I am not saying that these are all bad (though some are). It’s just that Jesus didn’t come because I needed the perfect example on how to do good “Jesus-things”.
He came because I needed a Savior.
The Jesus Christwe need is the Great Reedemer—the Savior King. This King of Kings showed God’s own love for us by leaving His great throne in heaven to live a life that we were supposed to have lived, die a death that we are otherwise condemned to die, and rise victoriously from the grave in triumphant victory over sin, Satan and death. He came to free us! He absorbed the wrath of God and ushers us not into a life of reconditioned morals but, rather, into a life marked by God’s irresistible grace, the forgiveness of sins, and the free gift of salvation.
That’s what Jesus did.
“… he was wounded for our transgressions; he was crushed for our iniquities; upon him was the chastisement that brought us peace, and with his stripes we are healed” –Isaiah 53:5
“For Christ also suffered once for sins, the righteous for the unrighteous, that he might bring us to God” –1 Peter 3:18
This is a message worth sharing.
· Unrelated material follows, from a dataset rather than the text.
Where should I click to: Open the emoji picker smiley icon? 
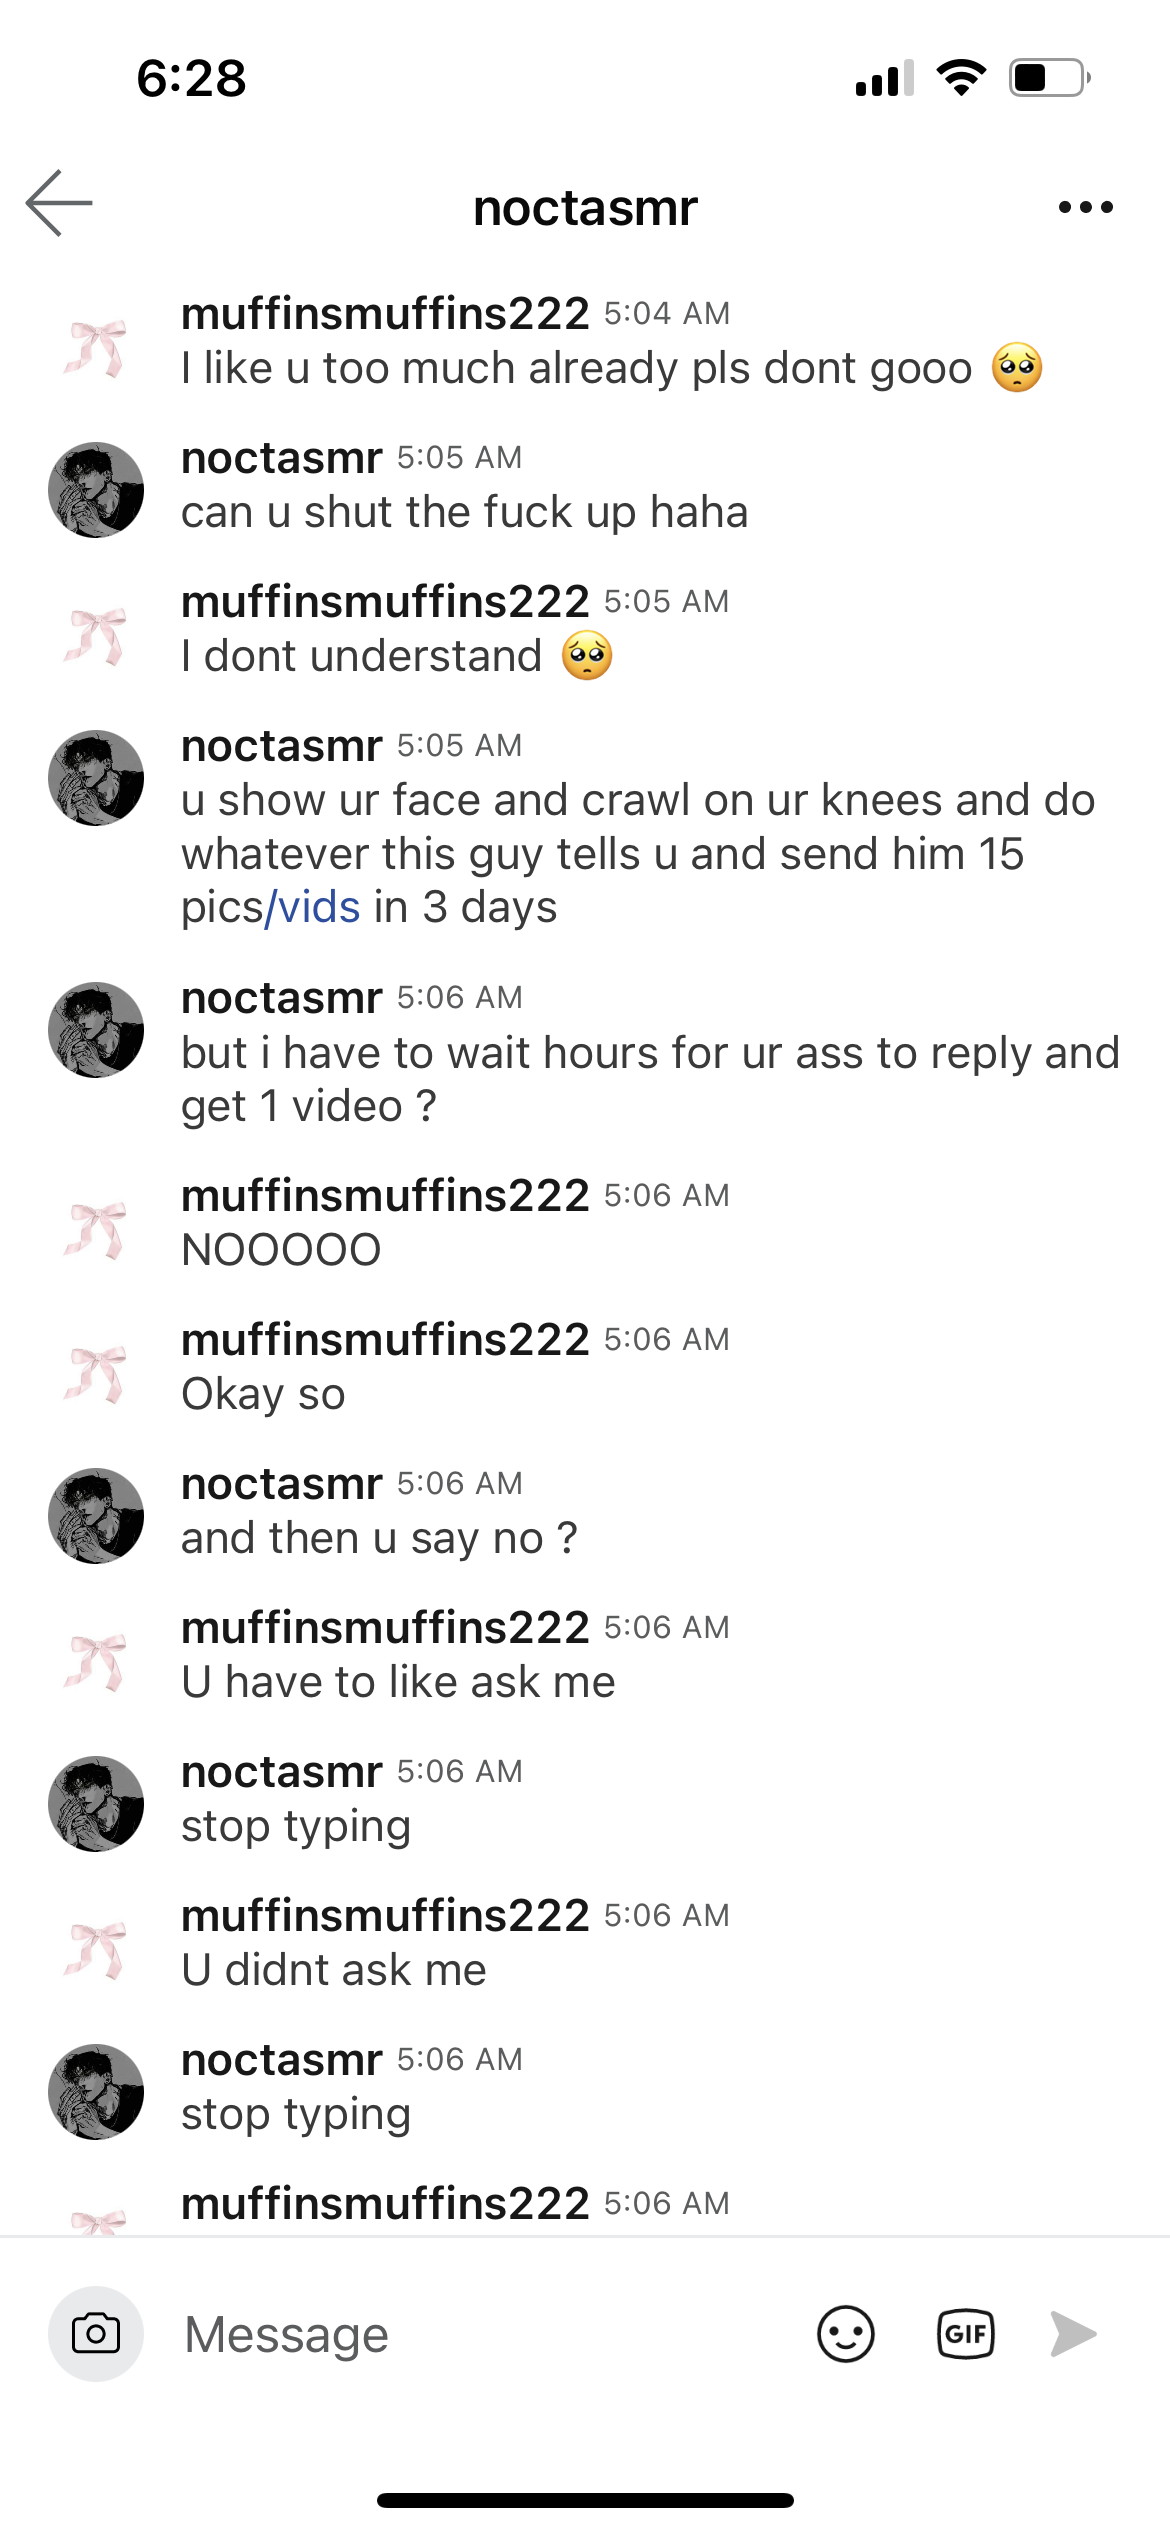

It’s a life that he provides—a new life–not a lifestyle. It’s a Gospel that saves. The good news of Jesus Christ is not about what He would do; it’s about what He did. And that’s why I say the question WWJD? bothers me. It misses the point.
The new question we should be asking is:
What DID Jesus Do?
… let us ask ourselves daily. The answer is good news worth remembering.